Switch every "Select" in the rows below to "Choose" and change nothing else. Leave out the pictures.
--- START ---
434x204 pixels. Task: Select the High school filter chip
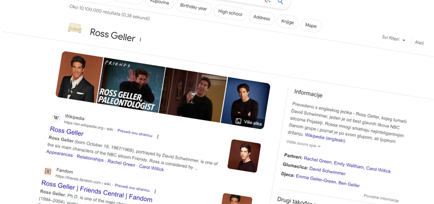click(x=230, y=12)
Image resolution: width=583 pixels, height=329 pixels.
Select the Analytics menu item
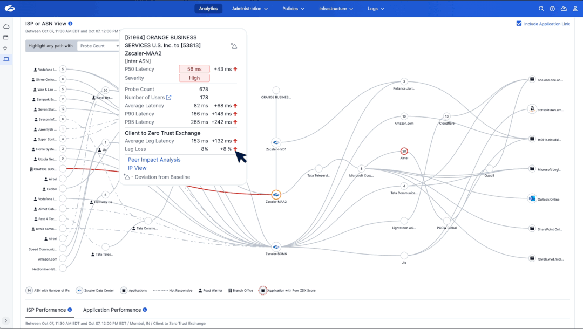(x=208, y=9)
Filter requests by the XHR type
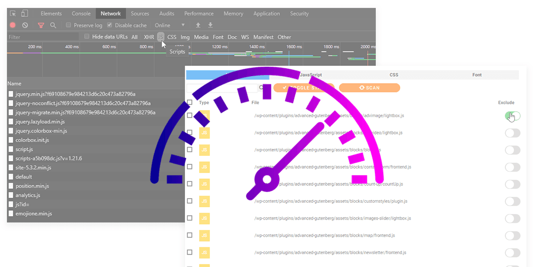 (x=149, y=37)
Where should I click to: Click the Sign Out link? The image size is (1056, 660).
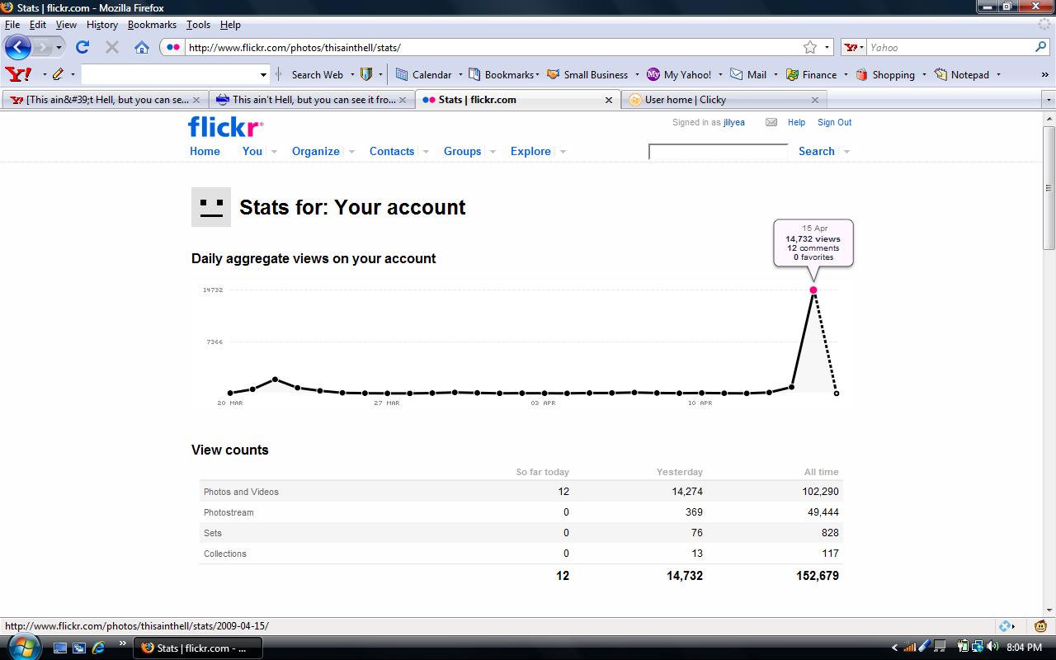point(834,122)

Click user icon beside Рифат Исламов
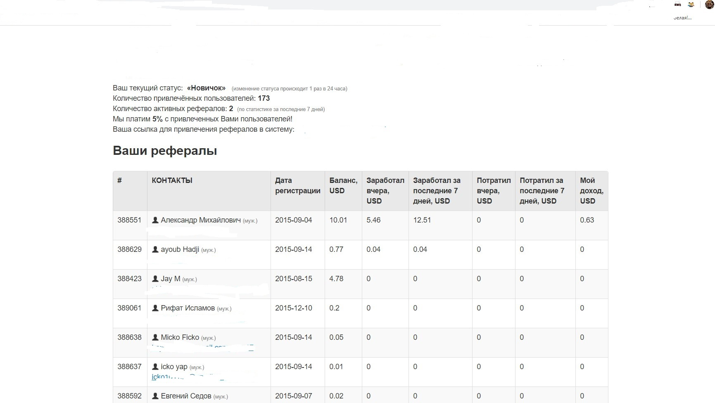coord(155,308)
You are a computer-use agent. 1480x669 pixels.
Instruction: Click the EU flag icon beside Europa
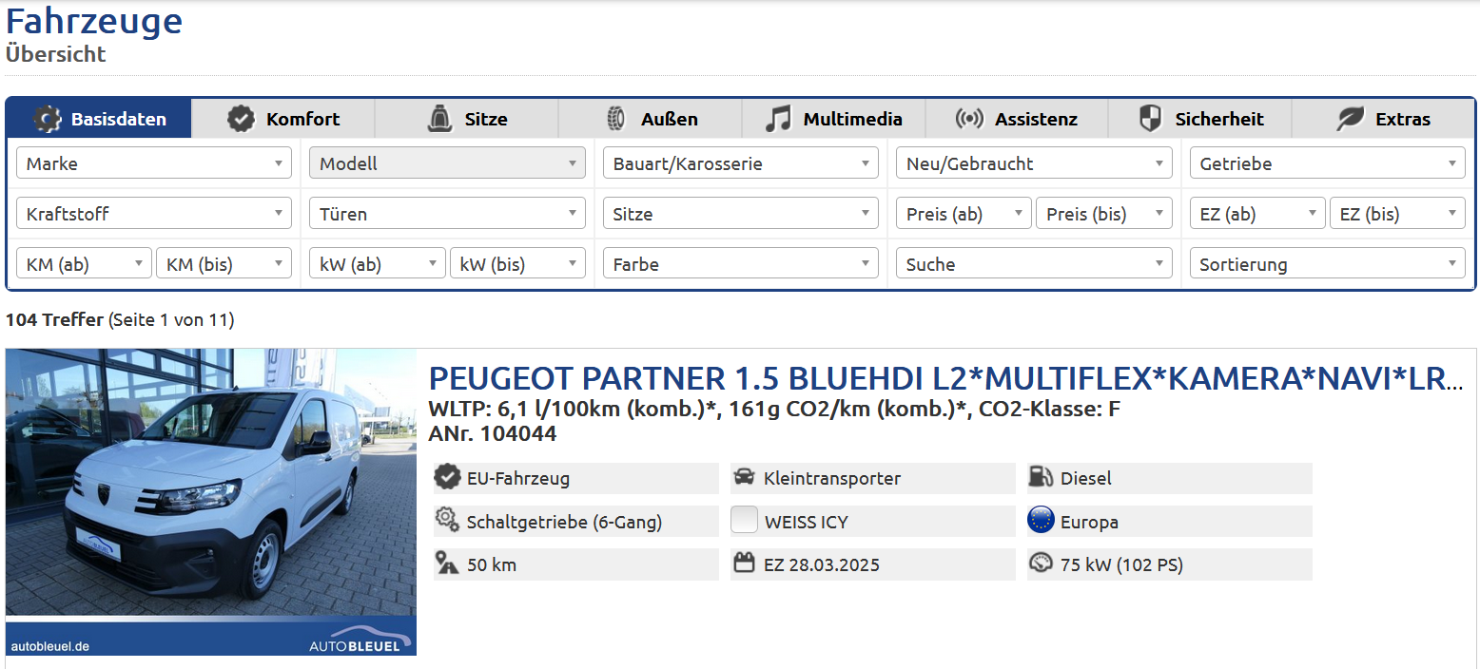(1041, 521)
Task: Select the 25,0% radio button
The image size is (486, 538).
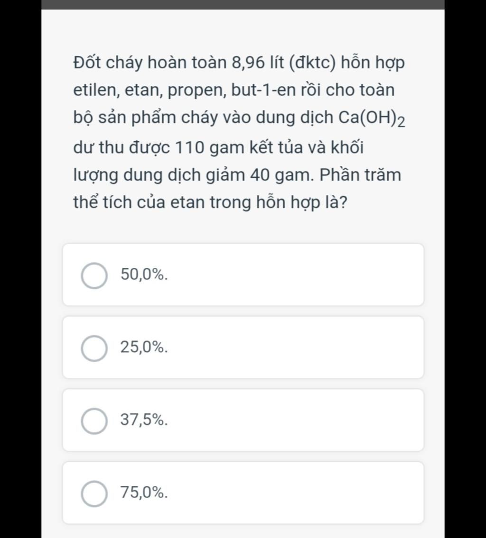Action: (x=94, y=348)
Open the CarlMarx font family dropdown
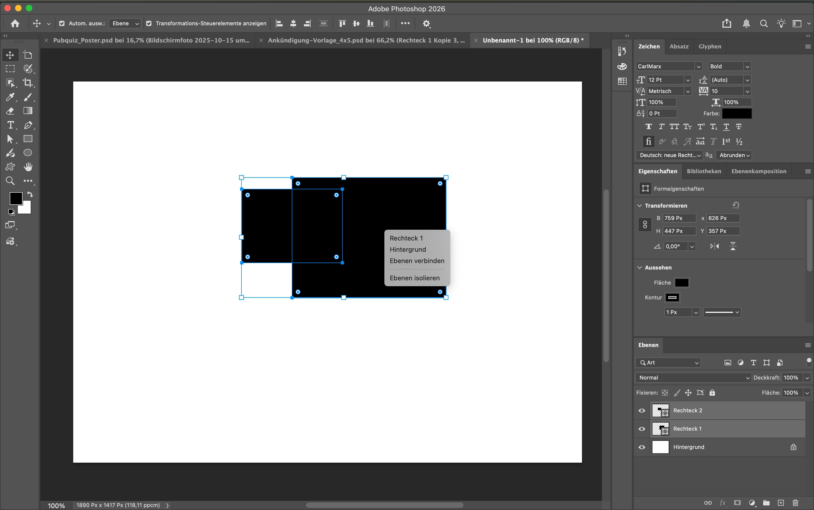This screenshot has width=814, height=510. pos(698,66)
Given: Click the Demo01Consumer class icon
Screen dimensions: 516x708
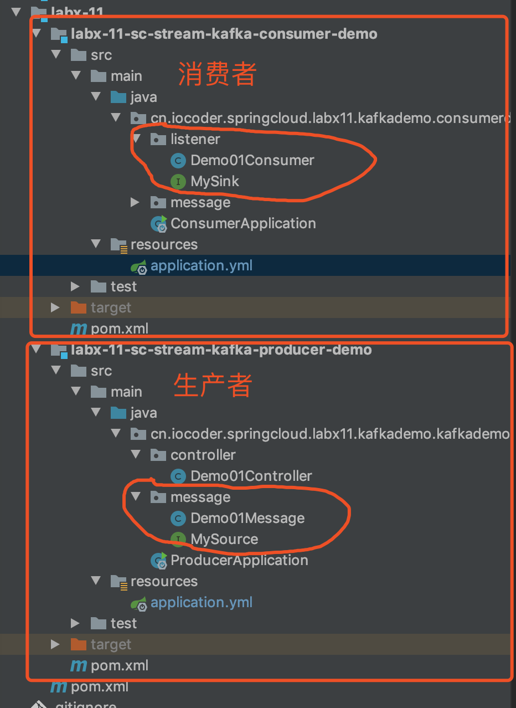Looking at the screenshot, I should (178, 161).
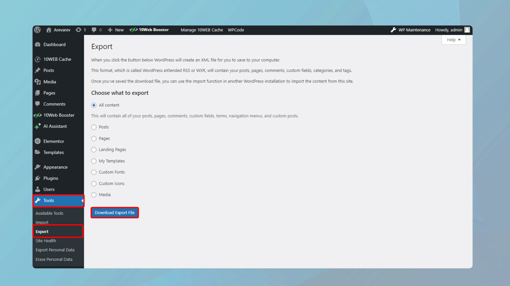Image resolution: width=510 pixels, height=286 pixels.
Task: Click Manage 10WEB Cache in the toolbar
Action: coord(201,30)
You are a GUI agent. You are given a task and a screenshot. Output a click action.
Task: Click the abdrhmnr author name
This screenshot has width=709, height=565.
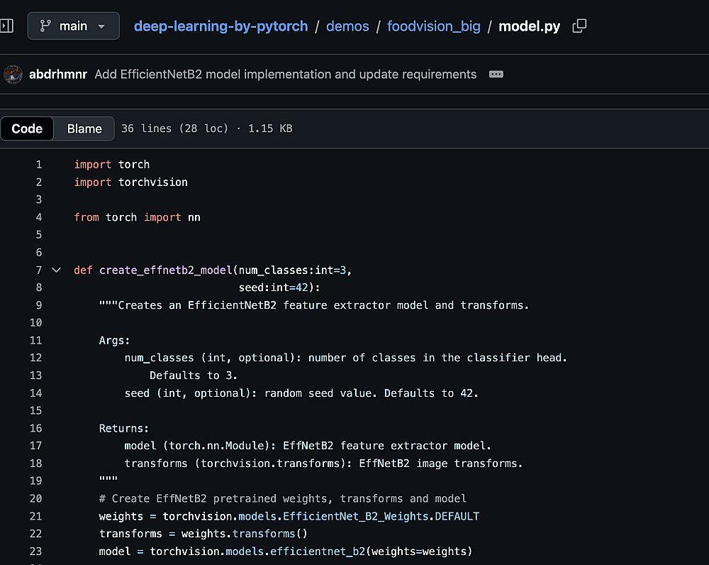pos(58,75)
--- END ---
▸ **SOLUTION TO THIS TASK**
434x204 pixels. Task: Choose the High school filter chip
click(x=230, y=12)
Image resolution: width=583 pixels, height=329 pixels.
Choose the Analytics menu item
(x=208, y=9)
Filter requests by the XHR type
 (x=149, y=37)
Where should I click to: Click the Sign Out link? The image size is (1056, 660).
point(834,122)

Click user icon beside Рифат Исламов
coord(155,308)
You are a computer-use agent. 1480x669 pixels.
Instruction: Click the EU flag icon beside Europa
(1041, 521)
Task: Choose the 25,0% radio button
The image size is (486, 538).
Action: (x=94, y=348)
Open the CarlMarx font family dropdown
This screenshot has width=814, height=510. pos(698,66)
Given: Click the Demo01Consumer class icon
Screen dimensions: 516x708
Looking at the screenshot, I should (178, 161).
Image resolution: width=510 pixels, height=286 pixels.
Task: Click Manage 10WEB Cache in the toolbar
Action: coord(201,30)
You are a GUI agent. You are given a task and a screenshot. Output a click action.
Task: Click the abdrhmnr author name
This screenshot has width=709, height=565.
pos(58,75)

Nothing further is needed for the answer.